Plaintiff further argues that Reliance miscalculated her benefits by not including her 2008 W-2 earnings to determine her "covered monthly earnings." The Plan defines "covered monthly earnings" as "the amount of wages ... reported on his/her W-2 form averaged over ... the number of months worked ... just prior to the date Total Disability began." (Doc. 22) at 5. Plaintiff asserts that since she was first unable to work on November 6, 2008, Reliance should have utilized her 2008 W-2 earning to determine her average monthly earnings for the time she did work in 2008. Reliance contends that it did not use the 2008 W-2 earnings to calculate the benefits because there was no 2008 W-2 available "prior to the date Total Disability began."

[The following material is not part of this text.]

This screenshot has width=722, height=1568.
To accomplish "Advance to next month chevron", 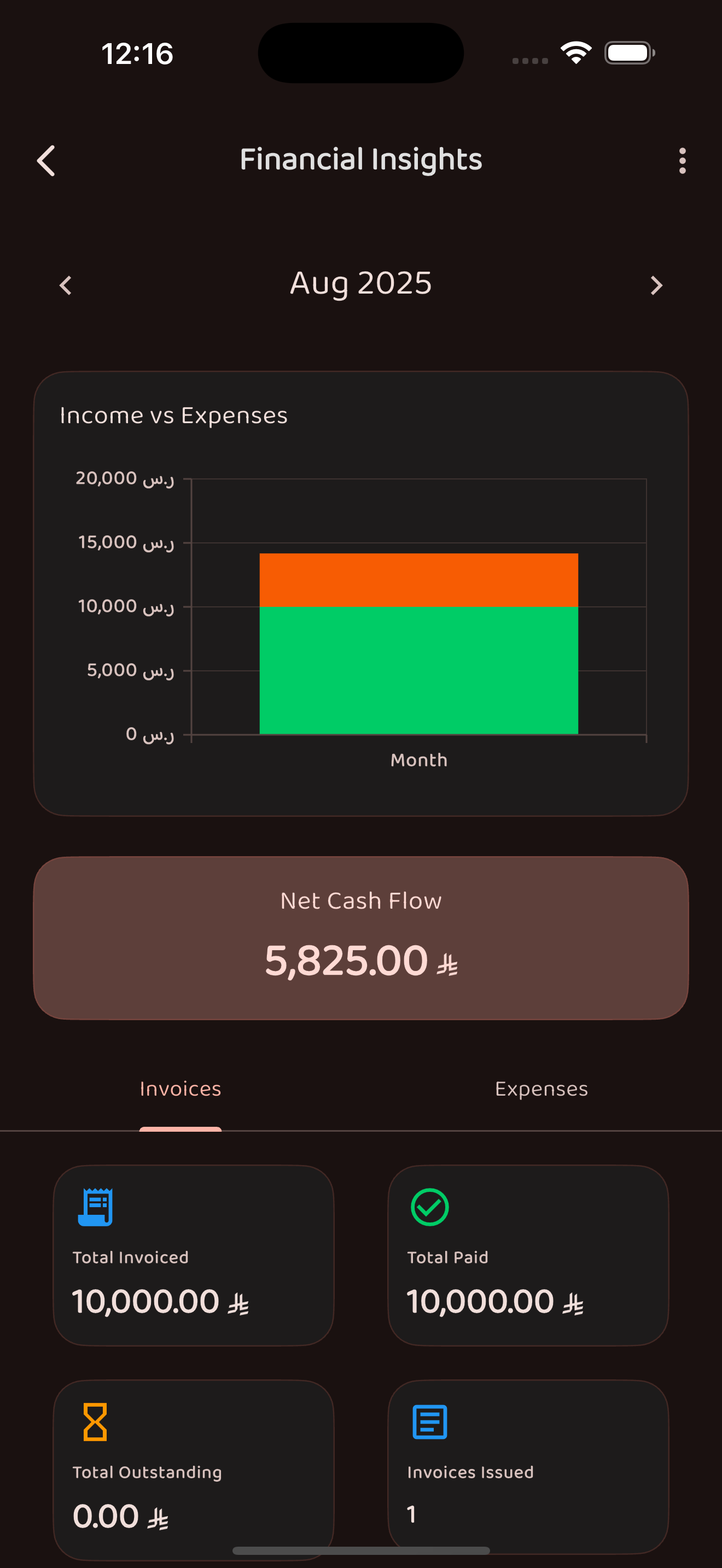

Contrary to Reliance's interpretation of the Plan's definition of "covered monthly earnings," a plain reading of that definition shows that the phrase "prior to the date Total Disability began" refers to the number of months worked, not to the W-2 form. In other words, the "covered monthly" wages are the averaged W-2 wages for the number of months worked "prior to the date Total Disability began." It is also clear that the purpose of defining "covered monthly earnings" in that manner is to ensure that an insured's benefits reflect the average monthly earnings "prior to the date Total Disability began." To achieve that purpose in this case, Reliance must take into account the 2008 W-2 earnings. The Court will, therefore, remand this matter to Reliance to re-calculate Plaintiff's past benefits to include the 2008 W-2 earnings, including any commissions.
IT IS ORDERED that
1. Plaintiff's Motion to Reverse ERISA Benefits Denial and Motion to Strike Post-Appeal Material from Administrative Record (Doc. 27-1) is granted in part;
2. Plaintiff's request to strike Dr. Kaplan's report is denied;
3. Reliance's decision to deny Plaintiff's appeal to restore benefits is affirmed;
4. judgment will be entered in Defendants' favor on the restoration of benefits claim; and
5. this matter will be remanded to Reliance so that Reliance includes Plaintiff's 2008 W-2 earnings and commissions in its calculation of past benefits.